# Extracted material

=======

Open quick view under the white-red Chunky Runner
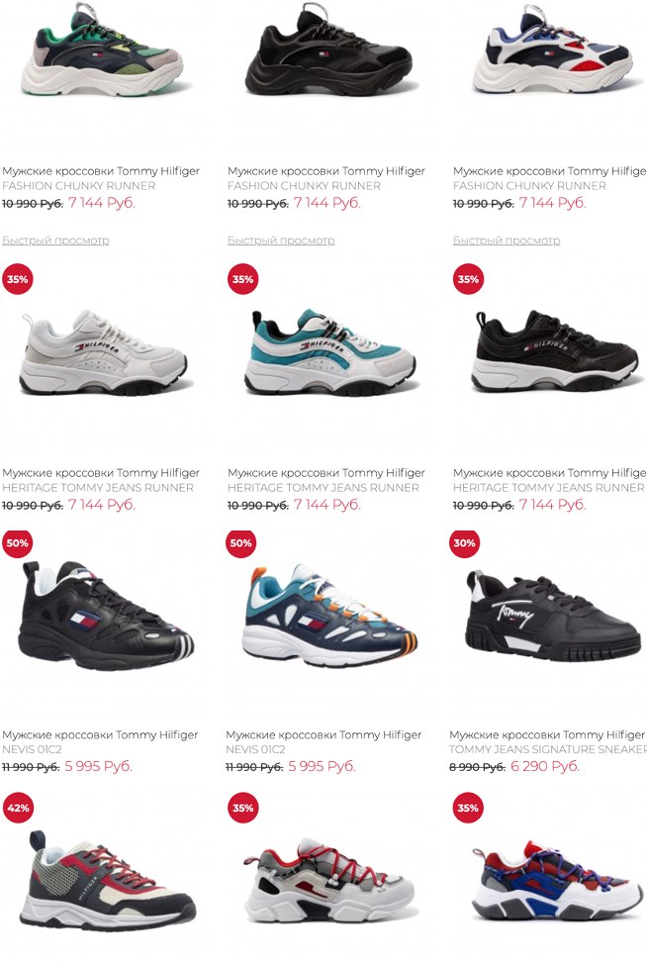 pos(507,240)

=======

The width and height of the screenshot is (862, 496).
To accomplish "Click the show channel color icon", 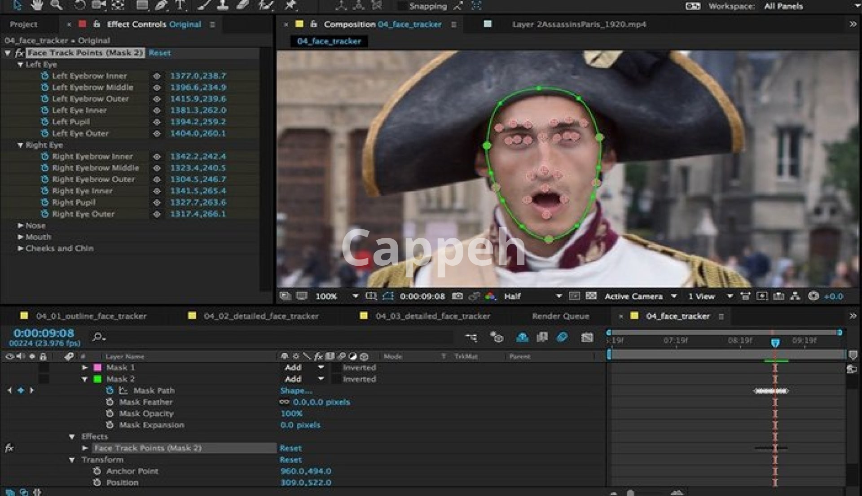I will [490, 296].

=======

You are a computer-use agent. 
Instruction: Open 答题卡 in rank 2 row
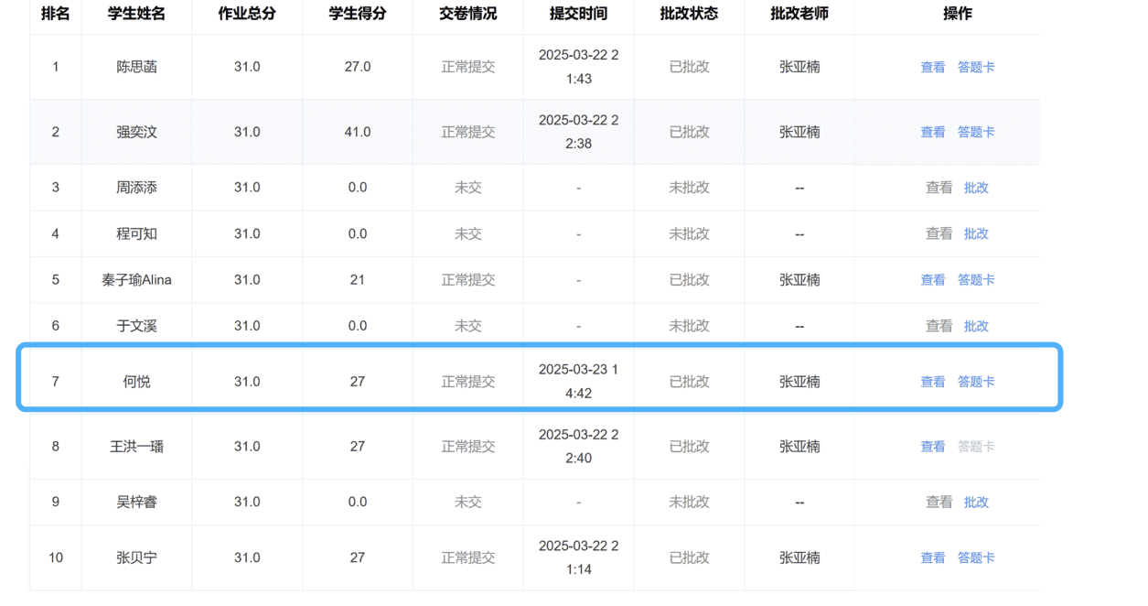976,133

=======

# Problem details
Present the records starting at the line containing "Open quick view" and ending at the line containing "pos(507,240)" as a two-column CSV with the headers text and answer. Give one row per record, put each field in quotes with line breaks turned into spaces, and leave the pictures out.

# Solved problem
text,answer
"Open quick view under the white-red Chunky Runner","pos(507,240)"